Olive Crane promised a new drug treatment facility and to revive old drug education programs in schools. (CBC)

Progressive Conservative Party Leader Olive Crane promised her party would help young people with addictions and their families in Summerside Friday.

Crane was flanked by Shirley Anne Cameron, candidate for Summerside - Wilmot, and Myles MacKinnon, candidate for Charlottetown - Victoria Park, both experienced in working with people with addictions.

Crane said her party, if elected, would establish a 24-hour youth residential care facility and addictions education program.

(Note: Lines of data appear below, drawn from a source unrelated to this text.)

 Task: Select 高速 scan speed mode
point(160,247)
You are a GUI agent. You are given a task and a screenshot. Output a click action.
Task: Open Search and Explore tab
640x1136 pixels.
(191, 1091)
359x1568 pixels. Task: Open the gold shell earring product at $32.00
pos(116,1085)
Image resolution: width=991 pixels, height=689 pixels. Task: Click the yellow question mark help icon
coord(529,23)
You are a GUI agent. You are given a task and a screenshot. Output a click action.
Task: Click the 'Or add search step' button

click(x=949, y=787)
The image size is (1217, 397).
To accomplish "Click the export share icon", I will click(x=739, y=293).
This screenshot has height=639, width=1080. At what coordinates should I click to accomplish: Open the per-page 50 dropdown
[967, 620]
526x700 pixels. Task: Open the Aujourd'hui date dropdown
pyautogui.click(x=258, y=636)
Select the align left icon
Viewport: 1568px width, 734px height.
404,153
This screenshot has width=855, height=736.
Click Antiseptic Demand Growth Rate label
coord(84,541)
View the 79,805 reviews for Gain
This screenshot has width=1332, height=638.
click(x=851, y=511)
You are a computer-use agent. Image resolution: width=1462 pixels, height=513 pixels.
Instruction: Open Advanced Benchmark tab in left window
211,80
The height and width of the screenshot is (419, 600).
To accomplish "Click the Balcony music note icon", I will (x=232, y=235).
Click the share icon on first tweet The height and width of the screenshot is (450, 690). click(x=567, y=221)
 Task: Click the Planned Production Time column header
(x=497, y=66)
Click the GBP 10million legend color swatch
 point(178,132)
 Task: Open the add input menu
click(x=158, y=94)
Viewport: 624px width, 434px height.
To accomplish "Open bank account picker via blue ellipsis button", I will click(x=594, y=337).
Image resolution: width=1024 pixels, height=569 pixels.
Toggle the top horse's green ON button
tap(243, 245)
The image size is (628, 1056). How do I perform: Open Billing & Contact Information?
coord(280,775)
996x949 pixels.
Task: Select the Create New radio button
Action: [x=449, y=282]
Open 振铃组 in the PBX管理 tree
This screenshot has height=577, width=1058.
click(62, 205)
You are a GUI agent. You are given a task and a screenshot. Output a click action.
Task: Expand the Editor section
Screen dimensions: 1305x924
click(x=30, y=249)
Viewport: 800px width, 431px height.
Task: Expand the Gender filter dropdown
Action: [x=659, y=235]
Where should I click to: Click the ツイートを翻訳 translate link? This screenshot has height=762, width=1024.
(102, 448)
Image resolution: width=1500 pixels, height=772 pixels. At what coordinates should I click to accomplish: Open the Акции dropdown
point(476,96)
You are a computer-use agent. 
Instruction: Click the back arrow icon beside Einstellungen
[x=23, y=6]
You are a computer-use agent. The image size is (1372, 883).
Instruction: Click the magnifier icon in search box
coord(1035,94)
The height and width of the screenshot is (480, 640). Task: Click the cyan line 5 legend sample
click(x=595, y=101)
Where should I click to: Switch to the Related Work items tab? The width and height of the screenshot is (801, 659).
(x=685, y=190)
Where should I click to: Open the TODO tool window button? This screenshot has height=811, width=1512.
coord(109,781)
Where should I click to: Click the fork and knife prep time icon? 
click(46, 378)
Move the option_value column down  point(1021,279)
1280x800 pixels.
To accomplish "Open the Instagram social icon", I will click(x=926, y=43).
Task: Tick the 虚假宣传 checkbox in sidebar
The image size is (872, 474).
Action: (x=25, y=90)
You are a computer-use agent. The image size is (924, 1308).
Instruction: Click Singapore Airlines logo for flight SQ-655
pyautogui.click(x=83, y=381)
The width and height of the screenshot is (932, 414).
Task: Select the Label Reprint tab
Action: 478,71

She estimated that the cost of restoring school-based educational programs like the Drug Abuse Resistance Education program, or DARE, in which police officers are paid to talk to children about the dangers of drugs, and peer-based programs, would cost $200,000.

MacKinnon said that it is the provincial government's job to show kids it cares for their welfare.

"It's a priority and it's a matter of sitting down and realizing that this has to be at the forefront, for us to invest in our youth and show them that we care and give them a future," he said.

Cameron said that too often society turns a blind eye to drug abuse.

"It's an insidious evil thing that we really need to address. We tent to bury our heads in the sand about it because it's an ugly issue," she said.

"But I think that it's time that we really address it. And a full-service 24-hour treatment centre for our youth on Prince Edward Island is only going to help matters," said Cameron.

None of the three candidates provided a cost estimate for a treatment facility.